# How do you use the method of cylindrical shells to find the volume of the solid obtained by rotating the region bounded by y=f(x)=3x-x^2 and x axis revolved about the x=-1?

Nov 11, 2017

$V = \frac{45 \pi}{2} u n i t {s}^{3}$

#### Explanation:

Imagine a cylindrical shell as a rectangular prism with width $f \left(x\right)$, length $2 \pi r$, and thickness $\delta x$. The reason for the length being $2 \pi r$ is that if we unravel a cylindrical shell into a rectangular prism, the length corresponds to the circumference of the circular cross-section of the original cylinder.

The volume of the cylindrical shell is width x length x thickness (height)

Now width $= f \left(x\right) = 3 x - {x}^{2}$

$\therefore$ Volume of shell$= 2 \pi r \left(3 x - {x}^{2}\right) \delta x$

If we sketch the parabola $y = 3 x - {x}^{2}$ we can see that the region bound by this parabola and the x-axis resides in the domain $0 \le x \le 3$

Also, the radius of the cylindrical shell is considered to be the distance from the axis of revolution $x = - 1$ and the edge of the shell (i.e. at a position $x$ within the domain $0 \le x \le 3$)

Hence, r$= 1 + x$

$\therefore$Volume of shell$= 2 \pi \left(1 + x\right) \left(3 x - {x}^{2}\right) \delta x$

i.e. the change in volume, $\delta v = 2 \pi \left(1 + x\right) \left(3 x - {x}^{2}\right) \delta x$

To find the volume, we limit the thickness of the shells, and find their summation within the domain $0 \le x \le 3$

$V = {\lim}_{\delta x \to 0} {\sum}_{x = 0}^{3} \left(2 \pi \left(1 + x\right) \left(3 x - {x}^{2}\right) \delta x\right)$

$= 2 \pi {\int}_{0}^{3} \left(1 + x\right) \left(3 x - {x}^{2}\right) \mathrm{dx}$

$= 2 \pi {\int}_{0}^{3} \left(3 x + 2 {x}^{2} - {x}^{3}\right) \mathrm{dx}$

$= 2 \pi {\left[\frac{3}{2} {x}^{2} + \frac{2}{3} {x}^{3} - \frac{1}{4} {x}^{4}\right]}_{0}^{3}$

$= 2 \pi \left[\frac{45}{4}\right]$

$= \frac{45 \pi}{2} u n i t {s}^{3}$

### [Extracted records]
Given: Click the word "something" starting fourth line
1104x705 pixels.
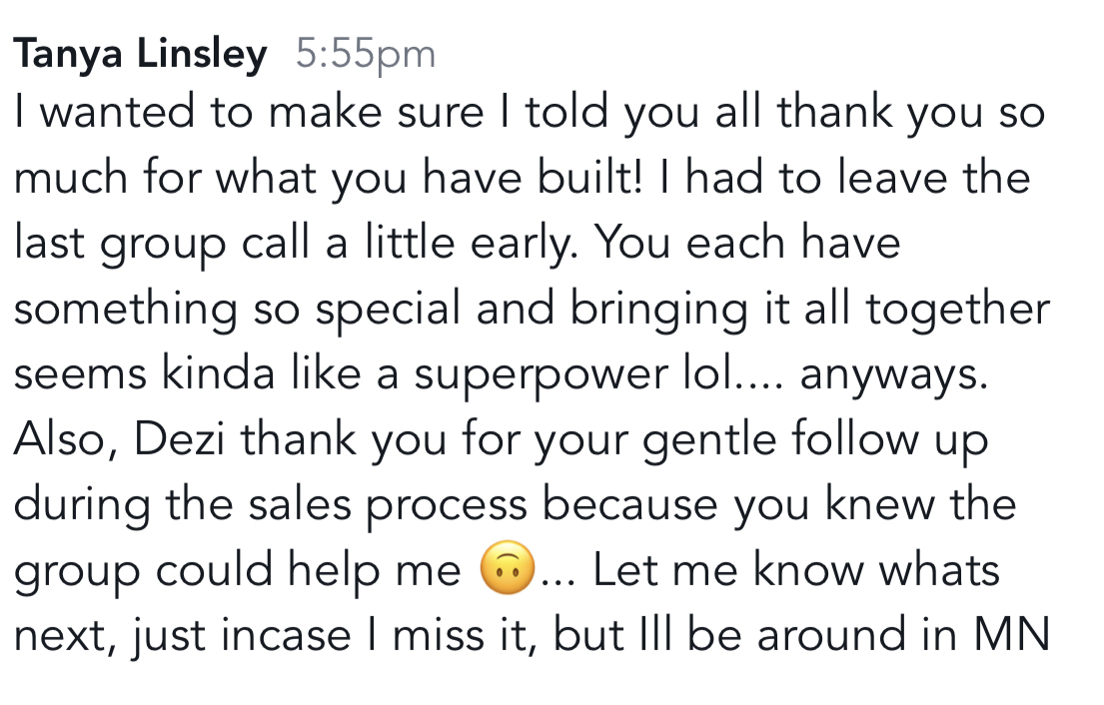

* * *

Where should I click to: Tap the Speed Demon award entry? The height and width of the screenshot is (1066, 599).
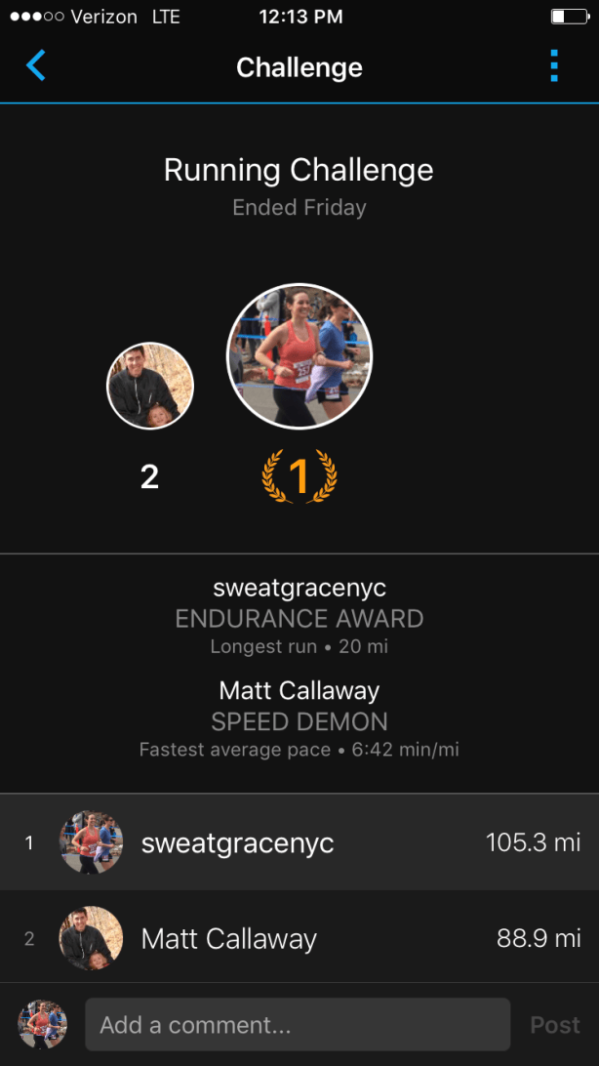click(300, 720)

### [Your tasks]
(1) From the shell-method solution, reproduce everything from "If we sketch" down to "domain $0 \le x \le 3$)".
(2) Translate this sentence from the shell-method solution into Spanish: "The volume of the cylindrical shell is width x length x thickness (height)"
(3) Using the shell-method solution, say whether each statement agrees with it. Answer yes or no and quote the words that decide it. (a) The region bounded by the parabola and the x-axis lies within a stated domain. (b) When a shell is unraveled into a prism, its length corresponds to the diameter of the original cylinder's cross-section. (c) The volume is found by limiting the thickness of the shells and summing them.

### [Answers by task]
(1)
If we sketch the parabola $y = 3 x - {x}^{2}$ we can see that the region bound by this parabola and the x-axis resides in the domain $0 \le x \le 3$

Also, the radius of the cylindrical shell is considered to be the distance from the axis of revolution $x = - 1$ and the edge of the shell (i.e. at a position $x$ within the domain $0 \le x \le 3$)

(2) El volumen de la capa cilíndrica es ancho x largo x grosor (altura)

(3)
(a) Yes: "the region bound by this parabola and the x-axis resides in the domain"
(b) No: "the length corresponds to the circumference of the circular cross-section of the original cylinder"
(c) Yes: "we limit the thickness of the shells, and find their summation"